Turkey's hidden war against the Kurds

November 4, 1992
Issue 

By Pinar Selinay

ISTANBUL — How easy is it to hide a war? In its rapidly escalating war against the Kurds, Turkey is careful to keep the matter as hushed as possible, while the Kurds lack the resources to make their cause known internationally. While the misdeeds of Saddam Hussein become the subject of outraged editorials, the dirty war on the northern side of the Turkish-Iraqi border is swept under the carpet.

Denial of Kurdish identity and brutal assimilation policies have been Turkish state policy since the republic was founded in 1923. Several mass revolts in the '20s and '30s ended in bloodbaths followed by massive deportations, with the entire area beyond the Euphrates kept under a permanent state of siege until 1950 and declared out of bounds to foreigners until 1965. A state of emergency imposed in 1978 in response to growing nationalist consciousness is still in effect.

After the '30s, there was no organised armed resistance against the government until the small guerilla group known as the PKK (Kurdish Workers Party) fought its first skirmish against government forces in 1984. Armed clashes spread throughout the eighties, and in the spring of 1989 the first mass demonstrations made it clear that the local population was in solidarity with the struggle for national liberation.

On the one side are the guerillas and the vast majority of the region's Kurdish population. On the other side are the relatively vast resources of the Turkish state, backed by the US. Washington has no intention of allowing a potentially destabilising force like the PKK to achieve victory in Turkish Kurdistan.

In addition to its army and police force, which in many Kurdish communities outnumber the local population, the Turkish state has built up an elaborate system of paid informants known as village guards, as well as roving death squads known as special teams. The latter have virtually unrestricted licence to murder, rape, torture and harass.

These forces are supplemented by a pseudo-religious gang of professional saboteurs and assassins known as Hezbullah. While the name is meant to conjure up images of the militant Hezbullah organizations active in other Islamic countries, this organisation is no more than a mask for Turkish secret service activities. Hezbullah operates by assassinating popular figures known for their sympathies with the national liberation struggle.

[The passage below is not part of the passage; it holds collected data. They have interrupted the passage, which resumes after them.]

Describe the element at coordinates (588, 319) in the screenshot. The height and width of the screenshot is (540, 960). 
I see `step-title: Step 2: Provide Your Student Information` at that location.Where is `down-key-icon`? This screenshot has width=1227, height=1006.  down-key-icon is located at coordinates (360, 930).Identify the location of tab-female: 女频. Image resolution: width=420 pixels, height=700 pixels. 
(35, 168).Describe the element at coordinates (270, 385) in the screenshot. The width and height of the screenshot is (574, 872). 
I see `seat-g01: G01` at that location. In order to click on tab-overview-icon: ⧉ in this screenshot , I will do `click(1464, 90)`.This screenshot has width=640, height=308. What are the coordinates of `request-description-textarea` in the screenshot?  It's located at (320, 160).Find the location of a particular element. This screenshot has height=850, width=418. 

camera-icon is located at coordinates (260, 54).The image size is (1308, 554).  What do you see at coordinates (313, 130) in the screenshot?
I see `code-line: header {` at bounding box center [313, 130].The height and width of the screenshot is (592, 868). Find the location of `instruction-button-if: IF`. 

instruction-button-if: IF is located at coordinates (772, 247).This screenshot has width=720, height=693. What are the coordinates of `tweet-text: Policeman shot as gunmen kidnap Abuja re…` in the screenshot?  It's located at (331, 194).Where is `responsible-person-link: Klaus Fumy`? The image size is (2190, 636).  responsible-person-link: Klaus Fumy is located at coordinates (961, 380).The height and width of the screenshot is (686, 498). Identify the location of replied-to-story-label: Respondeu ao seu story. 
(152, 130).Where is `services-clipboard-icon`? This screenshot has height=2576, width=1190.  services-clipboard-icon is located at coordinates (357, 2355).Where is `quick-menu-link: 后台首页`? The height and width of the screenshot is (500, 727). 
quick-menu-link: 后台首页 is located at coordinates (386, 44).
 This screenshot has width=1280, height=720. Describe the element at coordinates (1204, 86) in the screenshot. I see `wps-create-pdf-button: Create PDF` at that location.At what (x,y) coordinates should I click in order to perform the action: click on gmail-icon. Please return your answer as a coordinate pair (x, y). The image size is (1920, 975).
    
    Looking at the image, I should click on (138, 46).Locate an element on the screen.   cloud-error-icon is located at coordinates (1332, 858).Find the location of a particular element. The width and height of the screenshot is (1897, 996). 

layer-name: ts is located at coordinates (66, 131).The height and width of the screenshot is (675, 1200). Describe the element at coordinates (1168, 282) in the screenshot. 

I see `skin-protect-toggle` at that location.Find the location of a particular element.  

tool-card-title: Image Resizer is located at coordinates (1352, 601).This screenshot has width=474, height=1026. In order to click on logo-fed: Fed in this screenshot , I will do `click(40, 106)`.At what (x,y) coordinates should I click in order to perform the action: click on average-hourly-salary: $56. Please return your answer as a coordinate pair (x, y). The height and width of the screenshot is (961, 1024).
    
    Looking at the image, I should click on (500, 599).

While Hezbullah terrorism has been widespread, popular outrage has focused on a wave of assassinations of journalists. This culminated in the murder of the 74-year-old Musa Anter on September 20. Known as a sort of living history of Kurdistan, Anter was admired and loved by Kurds and Turks alike for his boundless energy, keen sense of humour and gentle, resolute determination to struggle for his people.

Turkish authorities have driven hundreds of thousands of Kurdish villagers off their land and out of the mountains, forcing them into the already swollen ranks of the unemployed in the region's poverty-stricken towns. The mountains are subject to periodic heavy bombardment, and in many cases forests have been burned so that the guerillas will have trouble finding cover.

Nevertheless, the list of casualties inflicted on the government forces grows longer each week. The dismal economic situation and the total lack of human rights serve as further incentives for Kurdish youth to join the mountain camps.

The Kurdish population have developed their own methods of resistance, turning funeral processions into protest marches and organising widespread shutdowns of entire towns. On August 15 most of the Botan region, where the national liberation struggle is centred, shut down to mark the eighth anniversary of the beginning of the guerilla struggle. The shutdowns were accompanied by numerous demonstrations, including a demonstration of some 8000-10,000 people in the southern industrial city of Adana, which has the largest Kurdish working-class population in the country.

Shortly after, events made it even clearer that armed repression will be directed at the population as a whole. This strategy was first put into effect in the town of Sirnak, which from August 18 was subjected to three days of non-stop bombing and heavy artillery fire. Following the bombing, shops were looted and burned by soldiers and special team members.

By the end of the ordeal, the city had been reduced to a heap of rubble. The 25,000 residents were left with no choice but to take what they could carry and seek shelter in neighbouring towns and villages. A week later the town of Cukurca received similar treatment, while the town of Kulp was held under fire for 24 hours on October 3. Numerous villages have been bombed off the map.

Despite pleas by leading intellectuals, writers and artists for the problem to be solved within a democratic framework, and repeated calls for negotiations by the PKK itself, reliance on violence and a military solution has clearly become the government's preferred means to tackle the problem.